Dernier avatar en date : le Mémorial Ivo Van Damme s’appellera désormais « Belgacom Memorial ». Comme l’annonce a été faite fin mars, beaucoup ont cru à un poisson d’avril anticipé. Car un « mémorial », en principe, c’est un monument ou une manifestation en mémoire de quelqu’un ou d’un événement important. Mais soit, on sait déjà que dans le monde corporate, les mots ne signifient plus rien. C’est aussi un monde sans histoire au sens propre. Pour preuve, la justification donnée par Bob Verbeeck, le patron de Golazo, l’entreprise qui gère le célèbre meeting d’athlétisme bruxellois : « Nous avons fait une étude et il est apparu que de moins en moins de personnes savent qui était Ivo Van Damme. Beaucoup pensaient que le Mémorial Van Damme était en l’honneur de Jean-Claude Van Damme. »[1] Magie du monde libre et sans entraves où il n’est plus nécessaire de s’encombrer d’une mémoire, puisque tout change tout le temps. Qui, d’ailleurs, se souviendra encore de Belgacom dans dix ans, quand l’opérateur aura changé de nom pour la troisième fois, ou qu’il aura fait faillite ou été racheté ?
Stade anal
Le phénomène n’est pas nouveau. Il n’affecte pas que les noms de compétitions, mais aussi ceux des enceintes sportives elles-mêmes. Où croyez-vous que se trouve l’« Emirates Stadium » ? À Dubaï ? Pas du tout, il est au nord de Londres, c’est le stade du club d’Arsenal, dont la compagnie émiratie est le principal sponsor. Le Palais des Sports de Rouen porte désormais le nom d’une barre chocolatée. Celui de Charleroi, c’est le RTL Spiroudôme. Et ne dites plus « Sportpaleis vans Antwerpen », mais « Lotto Arena ». En Allemagne, c’est pire, il ne reste plus grand-chose à renommer. Sans parler des États-Unis, où ont été inventés les contrats de « naming » et où ils font florès depuis plus de dix ans. Pour ne prendre qu’un seul exemple, en 2002, Gilette a ainsi dépensé 325 millions de dollars pour voir son nom apposé durant vingt ans au stade des New England Patriots, le mythique club de football américain.

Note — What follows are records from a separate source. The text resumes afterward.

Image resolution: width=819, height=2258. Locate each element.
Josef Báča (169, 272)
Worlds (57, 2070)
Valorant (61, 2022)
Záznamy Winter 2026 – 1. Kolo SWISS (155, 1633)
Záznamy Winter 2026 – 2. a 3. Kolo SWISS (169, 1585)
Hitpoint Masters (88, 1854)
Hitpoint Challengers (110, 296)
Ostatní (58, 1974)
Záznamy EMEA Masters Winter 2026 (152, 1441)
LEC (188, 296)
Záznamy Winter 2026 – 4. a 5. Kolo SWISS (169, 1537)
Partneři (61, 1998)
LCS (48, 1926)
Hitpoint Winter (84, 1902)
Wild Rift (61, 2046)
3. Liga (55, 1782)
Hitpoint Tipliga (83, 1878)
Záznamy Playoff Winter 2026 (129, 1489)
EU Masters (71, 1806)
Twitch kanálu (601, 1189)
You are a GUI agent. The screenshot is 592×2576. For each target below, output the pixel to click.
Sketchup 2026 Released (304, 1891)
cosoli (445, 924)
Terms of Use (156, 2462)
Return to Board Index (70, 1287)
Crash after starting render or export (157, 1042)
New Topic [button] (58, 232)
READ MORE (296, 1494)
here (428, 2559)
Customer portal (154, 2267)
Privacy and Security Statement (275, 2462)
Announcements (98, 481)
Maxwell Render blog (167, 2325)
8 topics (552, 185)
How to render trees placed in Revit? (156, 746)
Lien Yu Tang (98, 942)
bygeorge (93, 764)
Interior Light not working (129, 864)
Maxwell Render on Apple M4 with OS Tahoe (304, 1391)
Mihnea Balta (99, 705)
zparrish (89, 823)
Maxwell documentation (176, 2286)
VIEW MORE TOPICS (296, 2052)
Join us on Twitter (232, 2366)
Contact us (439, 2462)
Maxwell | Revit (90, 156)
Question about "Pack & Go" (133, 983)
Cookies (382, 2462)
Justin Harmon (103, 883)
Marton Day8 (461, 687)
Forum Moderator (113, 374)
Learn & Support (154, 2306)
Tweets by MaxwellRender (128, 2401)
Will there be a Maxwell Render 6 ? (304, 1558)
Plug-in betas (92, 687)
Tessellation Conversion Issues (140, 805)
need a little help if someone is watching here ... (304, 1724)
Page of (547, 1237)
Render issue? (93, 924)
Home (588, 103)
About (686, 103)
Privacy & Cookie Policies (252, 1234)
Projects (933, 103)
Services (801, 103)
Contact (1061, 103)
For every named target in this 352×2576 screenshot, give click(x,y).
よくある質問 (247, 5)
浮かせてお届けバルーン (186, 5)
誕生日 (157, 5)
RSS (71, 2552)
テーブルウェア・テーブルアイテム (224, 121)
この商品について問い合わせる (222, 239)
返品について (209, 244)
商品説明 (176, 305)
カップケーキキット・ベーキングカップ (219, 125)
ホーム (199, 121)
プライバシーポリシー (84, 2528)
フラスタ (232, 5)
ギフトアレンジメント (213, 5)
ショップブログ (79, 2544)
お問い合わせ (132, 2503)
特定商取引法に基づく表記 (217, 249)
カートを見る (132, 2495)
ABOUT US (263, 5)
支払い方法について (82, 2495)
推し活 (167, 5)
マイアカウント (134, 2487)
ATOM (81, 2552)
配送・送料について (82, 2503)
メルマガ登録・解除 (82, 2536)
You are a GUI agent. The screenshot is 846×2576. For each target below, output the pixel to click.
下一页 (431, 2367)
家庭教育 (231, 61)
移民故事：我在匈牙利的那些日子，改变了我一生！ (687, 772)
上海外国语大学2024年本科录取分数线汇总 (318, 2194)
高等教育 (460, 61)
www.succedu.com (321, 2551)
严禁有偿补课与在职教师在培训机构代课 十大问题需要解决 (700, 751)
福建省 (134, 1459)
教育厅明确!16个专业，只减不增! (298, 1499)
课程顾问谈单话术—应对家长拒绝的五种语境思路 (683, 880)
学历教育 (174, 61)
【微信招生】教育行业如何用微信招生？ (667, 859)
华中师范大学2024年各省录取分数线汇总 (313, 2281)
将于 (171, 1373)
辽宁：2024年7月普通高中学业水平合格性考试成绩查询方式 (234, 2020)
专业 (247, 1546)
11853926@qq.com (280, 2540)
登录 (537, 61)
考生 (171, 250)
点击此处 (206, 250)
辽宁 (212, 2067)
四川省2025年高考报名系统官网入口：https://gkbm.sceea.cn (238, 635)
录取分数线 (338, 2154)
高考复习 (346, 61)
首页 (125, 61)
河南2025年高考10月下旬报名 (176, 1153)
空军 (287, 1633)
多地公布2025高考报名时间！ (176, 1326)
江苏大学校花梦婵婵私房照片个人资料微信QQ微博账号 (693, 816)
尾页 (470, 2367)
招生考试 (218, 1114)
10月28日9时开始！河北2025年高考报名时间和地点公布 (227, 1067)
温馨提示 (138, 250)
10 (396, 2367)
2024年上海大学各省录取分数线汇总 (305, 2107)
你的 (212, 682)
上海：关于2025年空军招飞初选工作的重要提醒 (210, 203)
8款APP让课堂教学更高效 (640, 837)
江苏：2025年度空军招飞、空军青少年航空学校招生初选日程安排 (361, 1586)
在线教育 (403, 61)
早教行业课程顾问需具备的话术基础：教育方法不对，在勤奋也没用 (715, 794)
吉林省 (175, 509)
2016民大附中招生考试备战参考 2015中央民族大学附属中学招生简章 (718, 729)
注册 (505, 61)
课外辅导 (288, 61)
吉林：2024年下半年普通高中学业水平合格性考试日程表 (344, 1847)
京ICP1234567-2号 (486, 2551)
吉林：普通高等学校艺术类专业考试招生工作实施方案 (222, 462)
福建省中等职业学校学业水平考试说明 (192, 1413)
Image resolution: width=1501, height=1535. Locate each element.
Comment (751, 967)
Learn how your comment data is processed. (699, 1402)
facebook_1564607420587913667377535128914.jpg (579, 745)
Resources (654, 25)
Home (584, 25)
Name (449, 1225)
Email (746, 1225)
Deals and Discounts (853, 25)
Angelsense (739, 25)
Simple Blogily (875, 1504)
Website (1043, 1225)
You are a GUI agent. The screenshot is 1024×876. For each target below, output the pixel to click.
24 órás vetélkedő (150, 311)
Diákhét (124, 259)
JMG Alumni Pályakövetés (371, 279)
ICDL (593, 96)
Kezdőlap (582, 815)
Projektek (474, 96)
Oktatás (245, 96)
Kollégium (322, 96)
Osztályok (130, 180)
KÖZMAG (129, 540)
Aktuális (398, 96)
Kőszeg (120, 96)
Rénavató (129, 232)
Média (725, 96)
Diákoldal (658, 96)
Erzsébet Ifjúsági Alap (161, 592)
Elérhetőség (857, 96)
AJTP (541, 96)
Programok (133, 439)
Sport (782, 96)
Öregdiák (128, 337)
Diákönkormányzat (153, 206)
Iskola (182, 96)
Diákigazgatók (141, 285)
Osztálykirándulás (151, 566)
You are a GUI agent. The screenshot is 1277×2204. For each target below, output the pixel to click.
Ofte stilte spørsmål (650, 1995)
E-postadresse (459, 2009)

Cette omniprésence des marques dans les événements massivement fréquentés – par des consommateurs solvables, par des jeunes très perméables au côté « fun » de la « logo attitude », etc. – est quelquefois mollement critiquée pour des raisons « éthiques ». Que plus un seul festival, concours, camp de vacances, plus une seule
soirée n’échappe à l’association systématique avec un emblème de la société de consommation n’est problématique que pour le tabac (déjà banni partout, sauf de la Formule 1) ou l’alcool, comme s’il ne s’agissait que de la limite entre consommation responsable et celle qui ne le serait pas. Et comme si le fait que les marques aient ravalé toute l’industrie de notre temps libre et toute la culture à l’abstraction du capital n’était pas le nouvel opium du peuple.